## Problem to work on
Once you reach the line that contains "Salon Val de Lire 2026 (1606, 30)", retype it and every line after it exactly, ending with the last line of the entries.
══ Input data ══
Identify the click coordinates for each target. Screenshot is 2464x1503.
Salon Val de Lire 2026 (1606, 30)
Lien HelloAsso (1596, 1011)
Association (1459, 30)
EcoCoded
═══
## Written answer
Salon Val de Lire 2026 (1606, 30)
Lien HelloAsso (1596, 1011)
Association (1459, 30)
EcoCoded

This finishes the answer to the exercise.